--- Data records Enclosed Below ---

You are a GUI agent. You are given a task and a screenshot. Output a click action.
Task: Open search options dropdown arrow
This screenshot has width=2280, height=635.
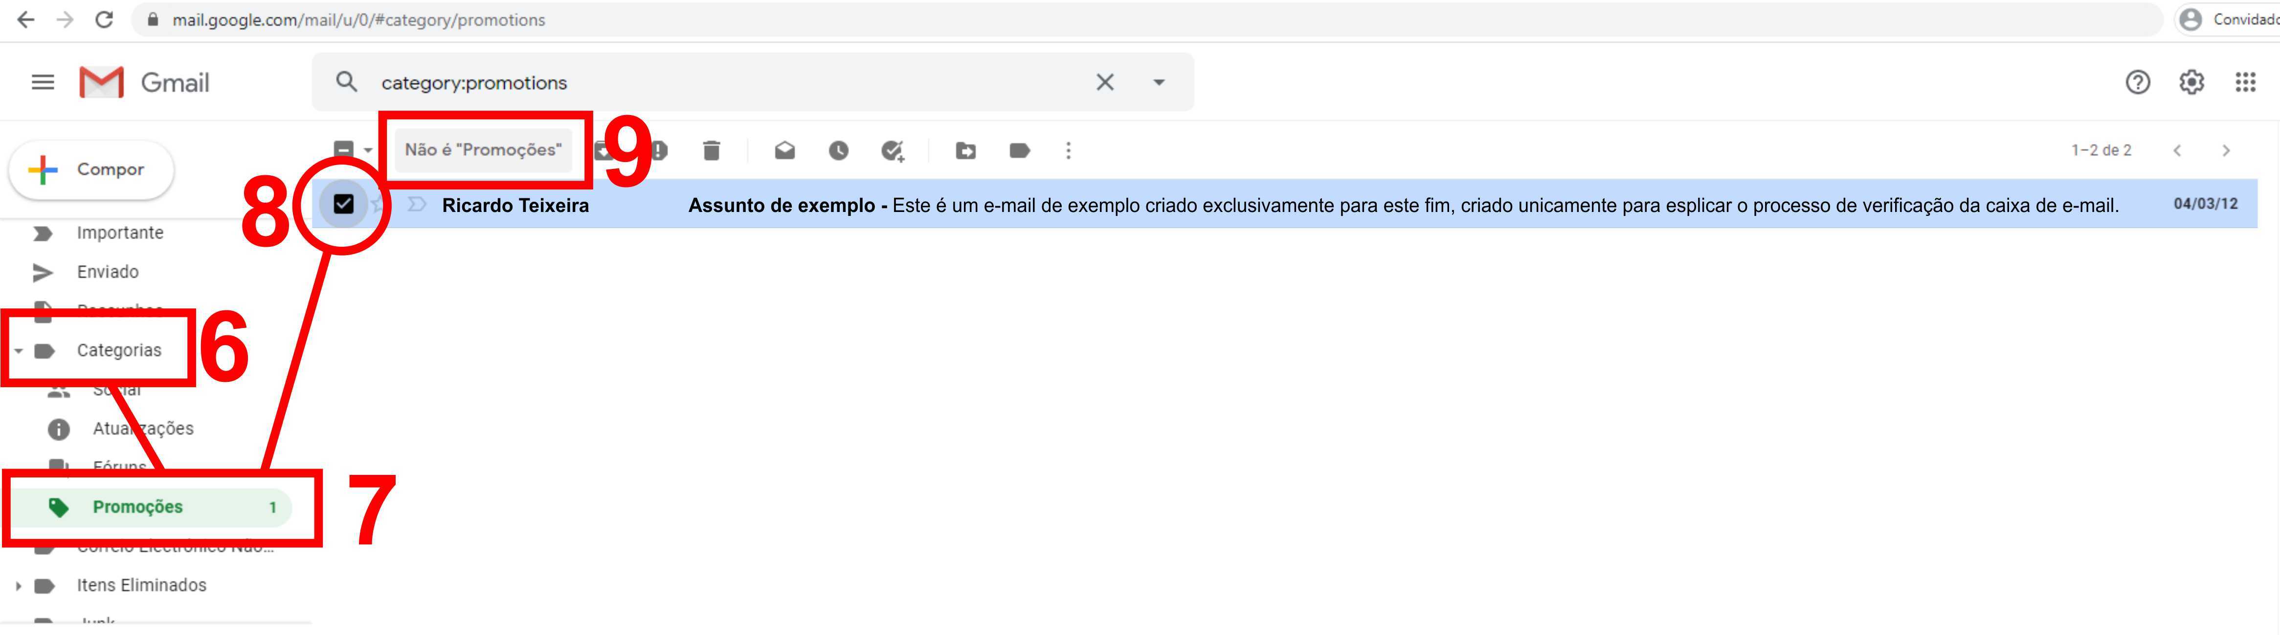pos(1159,82)
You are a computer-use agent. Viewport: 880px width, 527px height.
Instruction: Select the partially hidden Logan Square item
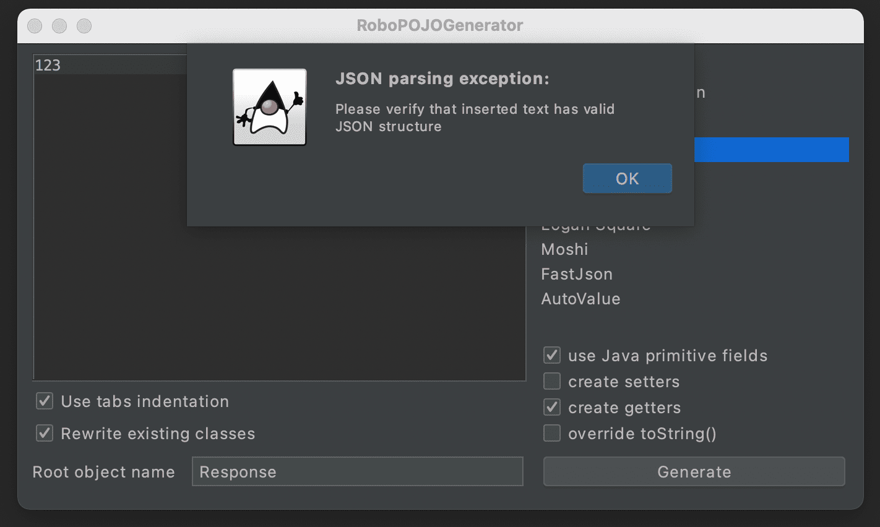coord(595,228)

--- End of Enclosed Data records ---

- _Requirement_
Copy all of the listing word for word, minus the images.

- _Response_
You are a GUI agent. You are given a task and a screenshot. Output a click action.
Task: Open search options dropdown arrow
This screenshot has width=2280, height=635.
pos(1159,82)
You are a computer-use agent. Viewport: 880px width, 527px height.
Instruction: Select the partially hidden Logan Square item
coord(595,228)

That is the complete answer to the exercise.